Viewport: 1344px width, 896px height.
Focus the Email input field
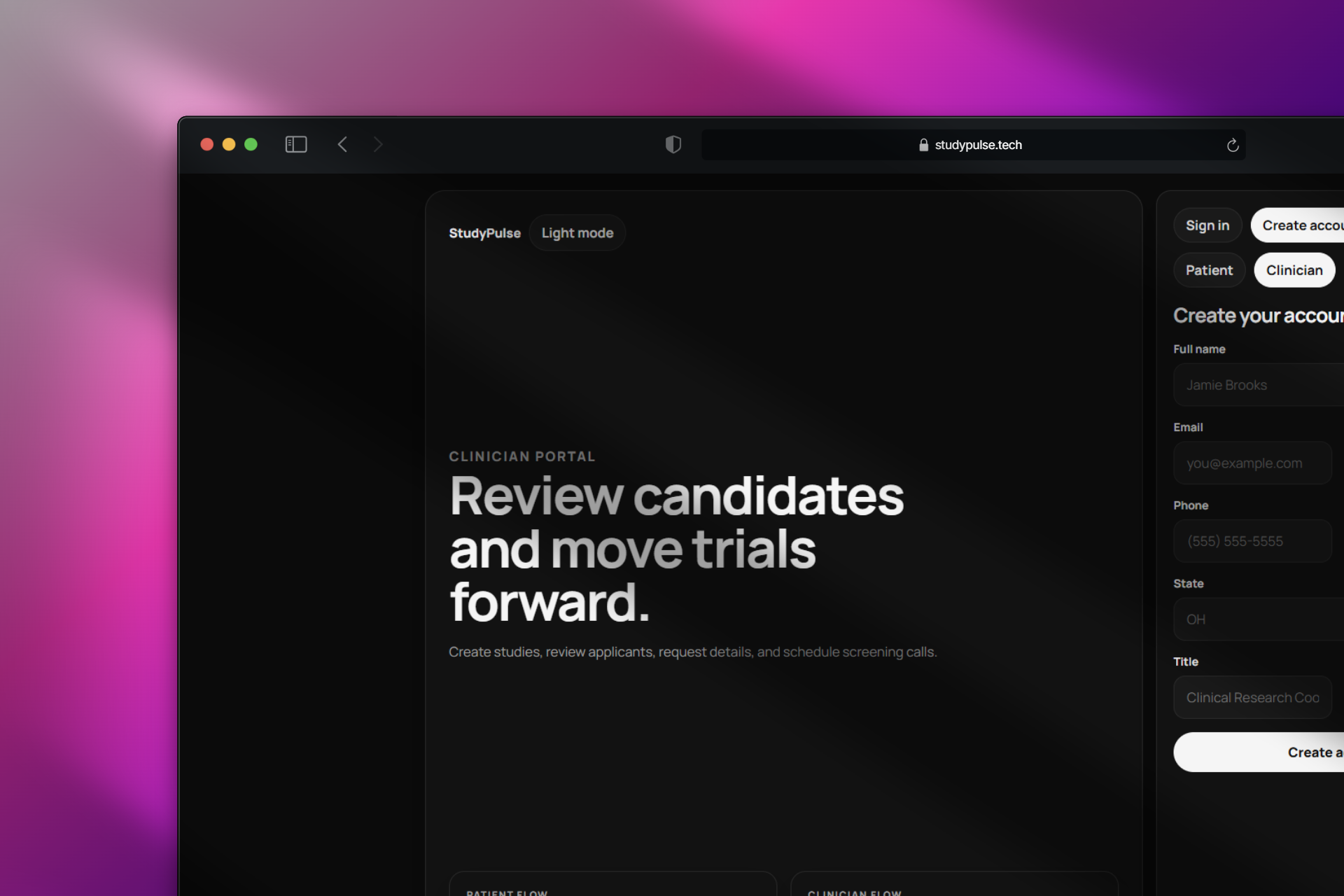click(1252, 463)
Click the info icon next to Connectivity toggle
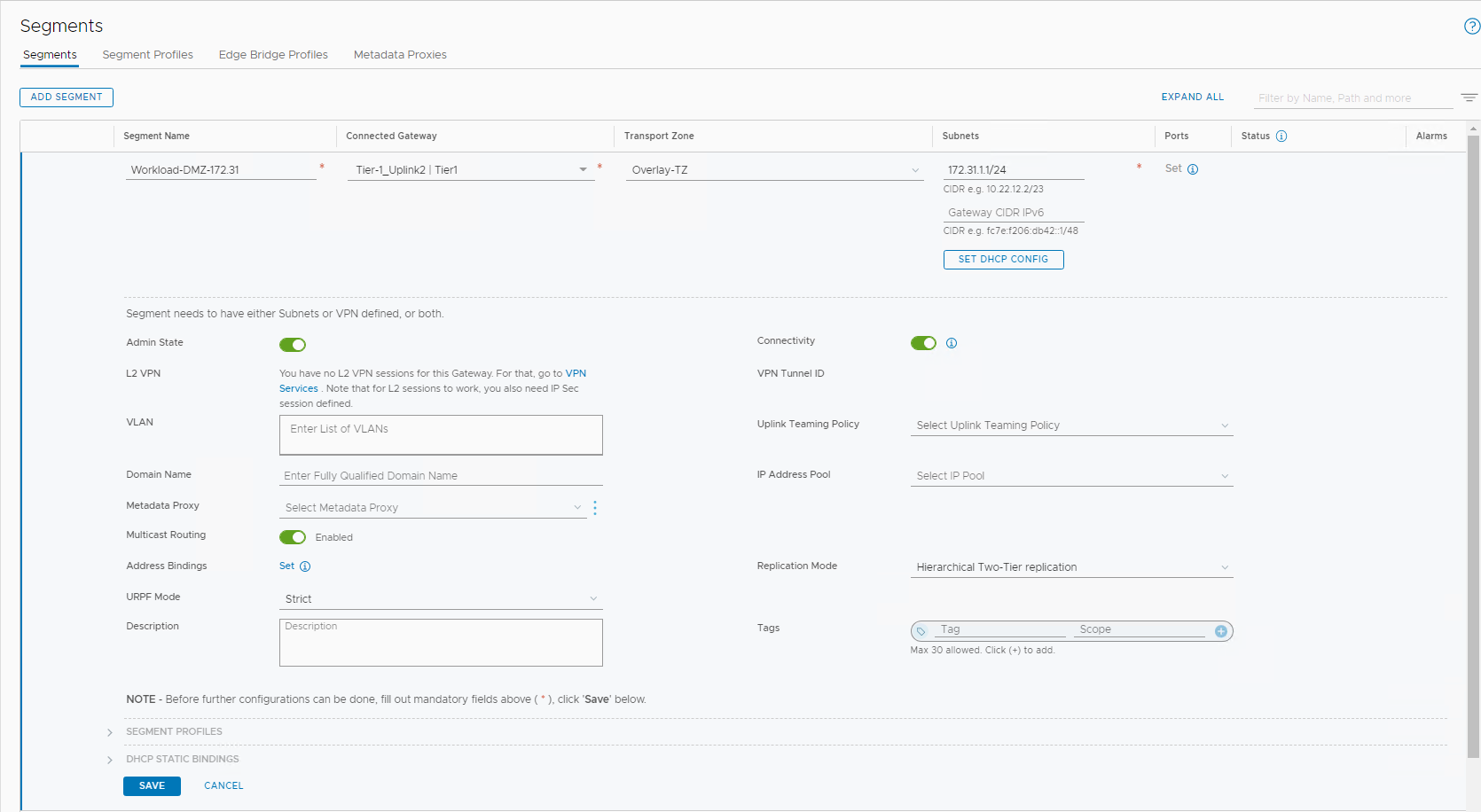This screenshot has height=812, width=1481. (952, 343)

# Problem details
Set down every entry above again exactly, dropping each picture.

# Exercise answer
Viewport: 1344px width, 896px height.
Focus the Email input field
click(1252, 463)
Click the info icon next to Connectivity toggle
This screenshot has height=812, width=1481. (952, 343)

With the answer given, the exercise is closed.